» Data for processing:

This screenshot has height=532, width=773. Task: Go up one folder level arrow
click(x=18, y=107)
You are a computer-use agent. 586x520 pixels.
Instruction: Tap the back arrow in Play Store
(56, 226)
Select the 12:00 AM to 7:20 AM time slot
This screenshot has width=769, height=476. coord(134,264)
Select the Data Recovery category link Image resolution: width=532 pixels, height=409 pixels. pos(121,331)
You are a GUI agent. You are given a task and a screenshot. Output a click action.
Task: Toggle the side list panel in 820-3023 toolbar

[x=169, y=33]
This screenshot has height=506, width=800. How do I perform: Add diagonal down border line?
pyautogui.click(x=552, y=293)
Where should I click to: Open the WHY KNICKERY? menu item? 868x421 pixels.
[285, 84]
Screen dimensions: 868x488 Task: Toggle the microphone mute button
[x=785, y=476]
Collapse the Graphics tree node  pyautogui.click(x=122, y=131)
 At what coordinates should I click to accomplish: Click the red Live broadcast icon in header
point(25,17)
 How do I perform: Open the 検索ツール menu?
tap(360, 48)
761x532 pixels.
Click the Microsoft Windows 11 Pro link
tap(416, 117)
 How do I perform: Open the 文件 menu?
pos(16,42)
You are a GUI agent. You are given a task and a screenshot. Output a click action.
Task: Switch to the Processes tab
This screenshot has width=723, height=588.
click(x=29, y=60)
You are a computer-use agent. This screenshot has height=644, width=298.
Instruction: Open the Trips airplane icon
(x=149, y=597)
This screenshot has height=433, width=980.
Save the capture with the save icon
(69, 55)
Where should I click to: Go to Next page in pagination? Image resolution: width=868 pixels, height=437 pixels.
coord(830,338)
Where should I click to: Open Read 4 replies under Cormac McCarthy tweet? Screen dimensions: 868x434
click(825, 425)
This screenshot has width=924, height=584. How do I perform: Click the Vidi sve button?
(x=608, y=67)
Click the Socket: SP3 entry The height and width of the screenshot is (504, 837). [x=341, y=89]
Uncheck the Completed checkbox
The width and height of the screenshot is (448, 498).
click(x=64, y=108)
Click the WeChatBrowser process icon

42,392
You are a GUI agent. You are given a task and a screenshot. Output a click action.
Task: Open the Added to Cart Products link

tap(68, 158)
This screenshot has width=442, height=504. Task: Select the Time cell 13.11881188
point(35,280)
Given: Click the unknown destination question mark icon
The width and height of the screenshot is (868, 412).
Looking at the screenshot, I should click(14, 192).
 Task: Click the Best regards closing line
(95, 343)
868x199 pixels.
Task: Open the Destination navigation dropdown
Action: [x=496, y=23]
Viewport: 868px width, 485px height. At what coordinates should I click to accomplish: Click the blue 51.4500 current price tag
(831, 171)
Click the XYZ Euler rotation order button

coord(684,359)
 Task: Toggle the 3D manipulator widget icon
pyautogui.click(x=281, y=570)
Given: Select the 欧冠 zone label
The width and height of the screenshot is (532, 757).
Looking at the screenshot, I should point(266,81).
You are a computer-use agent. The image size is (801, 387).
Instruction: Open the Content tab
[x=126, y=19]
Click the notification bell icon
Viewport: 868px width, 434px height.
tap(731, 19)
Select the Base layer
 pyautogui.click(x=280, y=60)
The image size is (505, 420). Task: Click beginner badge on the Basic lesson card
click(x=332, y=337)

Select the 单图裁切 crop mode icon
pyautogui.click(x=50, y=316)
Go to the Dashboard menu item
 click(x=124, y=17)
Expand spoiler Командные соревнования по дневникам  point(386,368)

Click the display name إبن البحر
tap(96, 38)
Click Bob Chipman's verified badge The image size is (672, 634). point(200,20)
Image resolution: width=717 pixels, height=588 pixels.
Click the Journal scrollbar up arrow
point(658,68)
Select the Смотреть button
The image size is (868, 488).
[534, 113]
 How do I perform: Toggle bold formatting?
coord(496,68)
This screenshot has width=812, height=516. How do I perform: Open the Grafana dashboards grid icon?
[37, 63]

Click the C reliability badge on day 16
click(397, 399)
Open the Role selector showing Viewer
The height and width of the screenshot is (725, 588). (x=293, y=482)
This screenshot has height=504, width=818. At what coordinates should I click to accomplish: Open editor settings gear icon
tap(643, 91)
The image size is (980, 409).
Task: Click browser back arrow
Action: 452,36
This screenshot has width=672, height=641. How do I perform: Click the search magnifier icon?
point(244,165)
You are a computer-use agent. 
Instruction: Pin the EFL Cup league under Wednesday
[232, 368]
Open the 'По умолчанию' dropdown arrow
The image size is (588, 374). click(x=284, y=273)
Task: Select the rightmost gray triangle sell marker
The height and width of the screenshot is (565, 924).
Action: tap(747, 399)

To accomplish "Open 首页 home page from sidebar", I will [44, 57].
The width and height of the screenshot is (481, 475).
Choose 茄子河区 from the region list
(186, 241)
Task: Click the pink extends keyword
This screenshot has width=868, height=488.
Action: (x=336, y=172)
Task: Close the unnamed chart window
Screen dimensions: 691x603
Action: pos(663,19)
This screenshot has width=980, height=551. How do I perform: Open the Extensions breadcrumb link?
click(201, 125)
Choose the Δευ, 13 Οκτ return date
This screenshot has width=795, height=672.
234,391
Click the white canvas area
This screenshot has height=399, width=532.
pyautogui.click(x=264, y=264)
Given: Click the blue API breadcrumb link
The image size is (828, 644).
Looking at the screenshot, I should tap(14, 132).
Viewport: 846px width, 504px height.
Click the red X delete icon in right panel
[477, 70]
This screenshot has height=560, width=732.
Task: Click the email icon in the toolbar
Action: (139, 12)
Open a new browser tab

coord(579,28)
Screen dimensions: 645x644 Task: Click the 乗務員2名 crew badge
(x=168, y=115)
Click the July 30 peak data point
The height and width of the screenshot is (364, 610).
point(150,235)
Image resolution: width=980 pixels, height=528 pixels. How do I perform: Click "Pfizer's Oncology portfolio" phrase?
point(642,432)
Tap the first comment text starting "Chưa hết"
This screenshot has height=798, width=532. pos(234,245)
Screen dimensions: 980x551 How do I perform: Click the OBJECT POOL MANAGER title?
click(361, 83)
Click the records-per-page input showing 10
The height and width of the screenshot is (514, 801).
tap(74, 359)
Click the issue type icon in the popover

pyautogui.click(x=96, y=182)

» Work instruction:
Above is a listing; print exactly its lines from the one with "Screen dimensions: 868x488" through the one with "Given: Click the unknown", and no other lines.

» Answer section:
Screen dimensions: 868x488 Task: Toggle the microphone mute button
[x=785, y=476]
Collapse the Graphics tree node  pyautogui.click(x=122, y=131)
 At what coordinates should I click to accomplish: Click the red Live broadcast icon in header
point(25,17)
 How do I perform: Open the 検索ツール menu?
tap(360, 48)
761x532 pixels.
Click the Microsoft Windows 11 Pro link
tap(416, 117)
 How do I perform: Open the 文件 menu?
pos(16,42)
You are a GUI agent. You are given a task and a screenshot. Output a click action.
Task: Switch to the Processes tab
This screenshot has width=723, height=588.
click(x=29, y=60)
You are a computer-use agent. This screenshot has height=644, width=298.
Instruction: Open the Trips airplane icon
(x=149, y=597)
This screenshot has height=433, width=980.
Save the capture with the save icon
(69, 55)
Where should I click to: Go to Next page in pagination? Image resolution: width=868 pixels, height=437 pixels.
coord(830,338)
Where should I click to: Open Read 4 replies under Cormac McCarthy tweet? Screen dimensions: 868x434
click(825, 425)
This screenshot has width=924, height=584. How do I perform: Click the Vidi sve button?
(x=608, y=67)
Click the Socket: SP3 entry The height and width of the screenshot is (504, 837). [x=341, y=89]
Uncheck the Completed checkbox
The width and height of the screenshot is (448, 498).
click(x=64, y=108)
Click the WeChatBrowser process icon

42,392
You are a GUI agent. You are given a task and a screenshot. Output a click action.
Task: Open the Added to Cart Products link

tap(68, 158)
This screenshot has width=442, height=504. Task: Select the Time cell 13.11881188
point(35,280)
Given: Click the unknown destination question mark icon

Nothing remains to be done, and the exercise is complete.